Chrome OS proved the concept a decade ago - that most people didn’t need a traditional operating system, they needed a browser with decent hardware underneath it. The tech press largely treated this as a niche play for schools and budget shoppers. It wasn’t. It was a preview.
The shift that’s happened since is less dramatic but more total. On Windows and macOS, the browser has become the primary runtime for an increasing share of professional work. Figma, Linear, Notion, Google Docs, VS Code in its web form - these aren’t thin clients filling a gap left by missing native software. They are, in most practical respects, better than the native alternatives they replaced. Figma outcompeted Sketch on features while living entirely in a tab. That isn’t a coincidence of timing; it’s a structural advantage. Web apps update silently, sync state across devices without configuration, and require no install gate between a new user and the product.
Why Windows and macOS Still Exist
The honest answer is: graphics, audio production, and inertia - roughly in that order. Final Cut Pro, Ableton Live, and professional GPU workloads are not moving to the browser anytime soon. Neither is anything that requires deep system access or low-latency hardware calls. But this is a shrinking share of what most knowledge workers actually do in a given day. Email, documents, project management, communication, code review - all of it now runs comfortably in Chrome or Safari with no meaningful compromise.

Microsoft’s own response to this has been telling. The company has spent years pushing progressive web app support in Edge and allowing PWAs to be installed as quasi-native apps. They’re not fighting the browser’s ascendance. They’re trying to stay relevant inside it.
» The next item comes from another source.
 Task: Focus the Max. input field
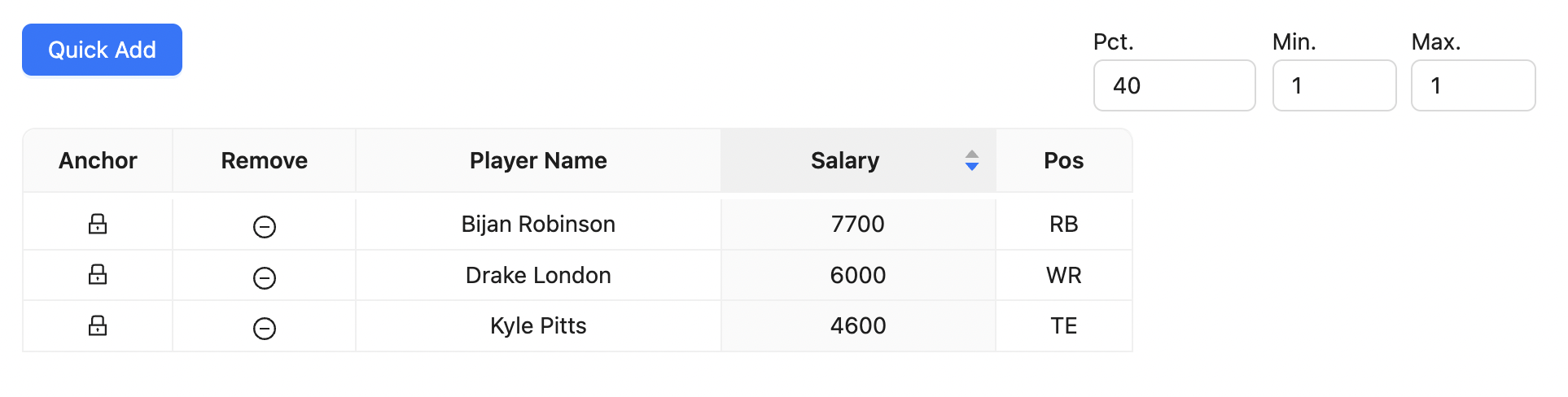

The Part That Gets Overlooked
Security posture has shifted quietly alongside this. Browser sandboxing has become the default containment model for most user-facing software, which is almost certainly a net improvement over the era of native apps with promiscuous system access.
What’s less clear is what this means for operating system development as a creative or competitive space. If the browser is where users live, the OS increasingly becomes infrastructure - something you tune and patch rather than something you design around. Apple is the one major player still resisting this framing, betting that tight hardware-software integration justifies keeping users native. Whether that bet holds in another ten years is genuinely uncertain.